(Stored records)
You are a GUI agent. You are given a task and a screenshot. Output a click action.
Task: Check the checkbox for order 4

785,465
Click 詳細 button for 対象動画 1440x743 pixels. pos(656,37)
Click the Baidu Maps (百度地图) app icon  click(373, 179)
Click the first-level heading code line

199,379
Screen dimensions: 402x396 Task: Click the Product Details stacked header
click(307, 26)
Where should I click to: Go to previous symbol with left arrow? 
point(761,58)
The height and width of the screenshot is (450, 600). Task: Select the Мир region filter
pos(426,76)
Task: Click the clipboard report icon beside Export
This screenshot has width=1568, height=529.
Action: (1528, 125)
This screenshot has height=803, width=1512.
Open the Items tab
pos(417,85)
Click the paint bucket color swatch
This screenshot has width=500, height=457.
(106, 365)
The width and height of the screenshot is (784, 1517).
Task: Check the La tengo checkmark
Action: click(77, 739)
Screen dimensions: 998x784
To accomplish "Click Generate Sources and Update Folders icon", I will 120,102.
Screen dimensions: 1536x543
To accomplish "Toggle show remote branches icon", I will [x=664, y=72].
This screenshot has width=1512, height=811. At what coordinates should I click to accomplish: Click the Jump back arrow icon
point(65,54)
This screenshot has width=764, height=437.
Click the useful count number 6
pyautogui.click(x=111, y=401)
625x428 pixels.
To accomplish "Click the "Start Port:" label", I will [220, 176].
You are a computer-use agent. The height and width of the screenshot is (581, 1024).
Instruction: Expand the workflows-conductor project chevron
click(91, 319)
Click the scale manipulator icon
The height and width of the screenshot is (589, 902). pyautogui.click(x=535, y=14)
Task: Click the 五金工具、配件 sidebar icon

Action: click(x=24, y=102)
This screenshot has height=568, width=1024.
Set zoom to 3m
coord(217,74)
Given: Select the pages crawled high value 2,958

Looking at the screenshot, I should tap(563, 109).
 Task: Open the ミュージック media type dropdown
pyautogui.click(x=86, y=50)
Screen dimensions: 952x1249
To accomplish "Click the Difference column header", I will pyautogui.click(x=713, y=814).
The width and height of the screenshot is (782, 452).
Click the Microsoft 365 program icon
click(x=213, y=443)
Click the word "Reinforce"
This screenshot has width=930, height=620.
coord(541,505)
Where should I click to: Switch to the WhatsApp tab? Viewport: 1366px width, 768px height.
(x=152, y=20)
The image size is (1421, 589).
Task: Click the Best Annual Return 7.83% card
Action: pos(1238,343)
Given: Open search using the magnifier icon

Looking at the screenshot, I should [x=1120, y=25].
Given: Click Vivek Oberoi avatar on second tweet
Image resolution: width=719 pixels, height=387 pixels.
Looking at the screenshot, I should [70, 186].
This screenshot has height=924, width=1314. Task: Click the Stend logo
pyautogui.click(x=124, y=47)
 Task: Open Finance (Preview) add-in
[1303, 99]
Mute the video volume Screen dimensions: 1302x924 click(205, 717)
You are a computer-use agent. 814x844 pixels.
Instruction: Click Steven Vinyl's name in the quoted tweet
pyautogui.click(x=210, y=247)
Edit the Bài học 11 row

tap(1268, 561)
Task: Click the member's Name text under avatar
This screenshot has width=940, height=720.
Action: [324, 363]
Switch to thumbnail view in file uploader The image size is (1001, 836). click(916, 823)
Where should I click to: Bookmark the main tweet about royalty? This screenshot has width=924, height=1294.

HOW TO COMPLETE THIS TASK -> Write only the number of lines in the data above that include "computer".

RESULT OF THIS EXERCISE -> 2